■ TEXTO DE ORIGEM:
2/7/2014, [*] Pepe Escobar, Asia Times Online − The Roving Eye
Traduzido pelo pessoal da Vila Vudu
Estado Islâmico do Iraque e Levante (ing. ISIS ou ISIL; em port. EIIL) - em vermelho |
“Ser ou não
ser” é tão... metafisicamente fora de moda! [1] O IS é – e aí ESTÁ – em plena áudio glória a seguir (em árabe):
E estamos
falando do pacote completo – Califa incluído:
Abu Bakr al-Baghdadi |
“... o escravo de Alá, Ibrahim Ibn ‘Awwad Ibn
Ibrahim Ibn ‘Ali Ibn Muhammad al-Badrial-Hashimi al-Husayni al-Qurashi por
linhagem, de Samarra por nascimento e criação, al-Baghdadi por residência e
formação”. Dito mais simplesmente, Abu Bakr al-Baghdadi.
O EI
virtualmente ordenou que toda a al-Qaeda “histórica” – sim, aquela, a do 11/9
(ou não), de um Osama bin Laden – além de todos e quaisquer grupos jihadistas
do planeta, jurem lealdade ao novo imã, em teoria teológica o novo Senhor a
governar todos os muçulmanos. Não há qualquer sinal de que o ex-braço direito
de Osama, Ayman “O doutor” al-Zawahiri venha a obedecer, para nem mencionar o
1,5 bilhões de muçulmanos pelo mundo. Muito provavelmente, a al-Qaeda declarará
que “autênticos, só nós”. E daí advirá tremendo arranca-rabo teológico.

■ TAREFA PROPOSTA 1:
Responda às perguntas a partir do texto sobre o Estado Islâmico.
(a) Qual é o nome mais simples que o texto dá ao Califa?
(b) De que cidade o Califa é "por nascimento e criação"?
(c) Quem o texto aponta como ex-braço direito de Osama?
■ TAREFA PROPOSTA 2:
Diga se cada afirmação concorda com o texto sobre o Estado Islâmico e cite as palavras do texto que decidem.
(a) Há sinais de que al-Zawahiri obedecerá ao novo imã.
(b) O áudio do EI está em árabe.
(c) O Califa é de Bagdá por nascimento.
■ TAREFA PROPOSTA 3: Dê sequência ao texto sobre o Estado Islâmico a partir do ponto em que ele termina.
Os dados não têm nenhum papel nesta tarefa.

■ DADOS FORNECIDOS:

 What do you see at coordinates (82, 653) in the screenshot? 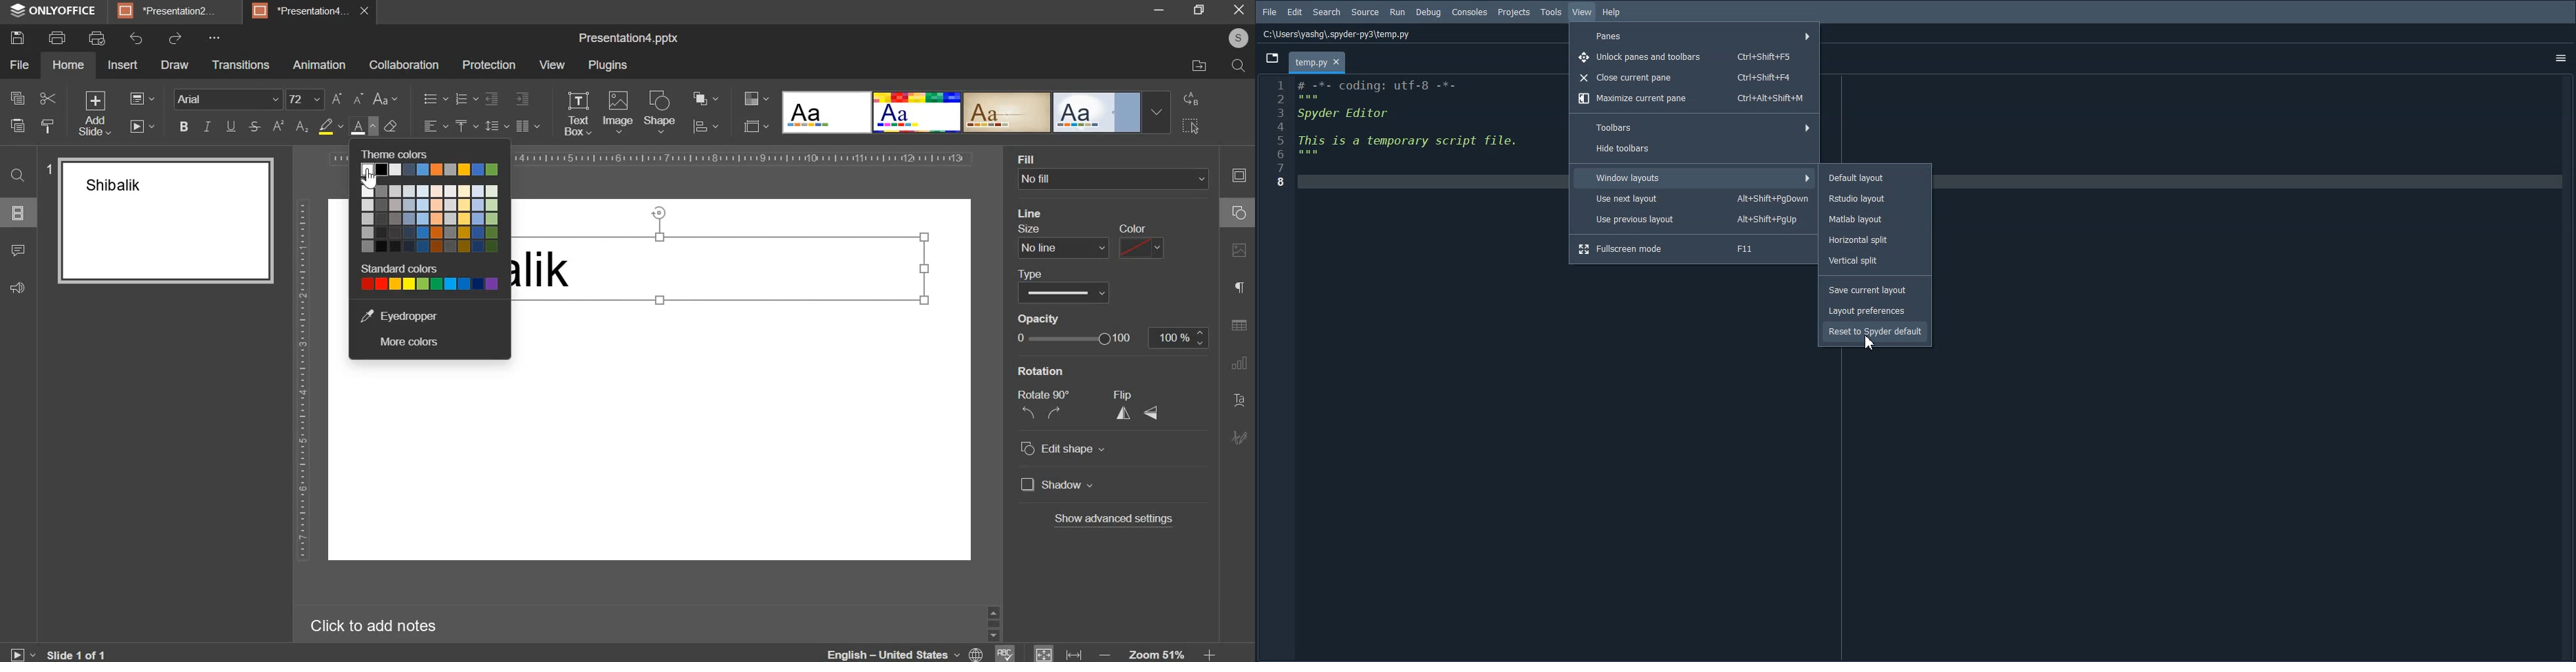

■ RESPOSTA FINAL 1:
(a) Abu Bakr al-Baghdadi.
(b) Samarra.
(c) Ayman "O doutor" al-Zawahiri.

■ RESPOSTA FINAL 2:
(a) Não: "Não há qualquer sinal de que o ex-braço direito de Osama, Ayman “O doutor” al-Zawahiri venha a obedecer".
(b) Sim: "em plena áudio glória a seguir (em árabe)".
(c) Não: "de Samarra por nascimento e criação".

■ RESPOSTA FINAL 3:
Afinal, na
Síria, o ISIL, como a Frente Jabhat al-Nusra lutaram, inicialmente, sob
a bandeira da al-Qaeda, até que a griffe – de modo
espetaculoso-espetacular – decidiu expulsar al-Baghdadi. Ele e o ISIL foram
longe demais – com aqueles vídeos de decapitações e crucifixões e profanação
serial de santuários xiitas, sufis e cristãos.
Al-Baghdadi,
nascido Ibrahim al-Badri em Samarra, é clérigo sunita padrão, com diploma de
pedagogia pela Universidade de Bagdá. Seu alter ego nasceu depois da Operação
Choque e Pavor, em 2003, e logo se metamorfoseou em matador serial à vera – dos
que explodem crianças xiitas em lojas de sorvete ou dezenas de mulheres em
casamentos xiitas.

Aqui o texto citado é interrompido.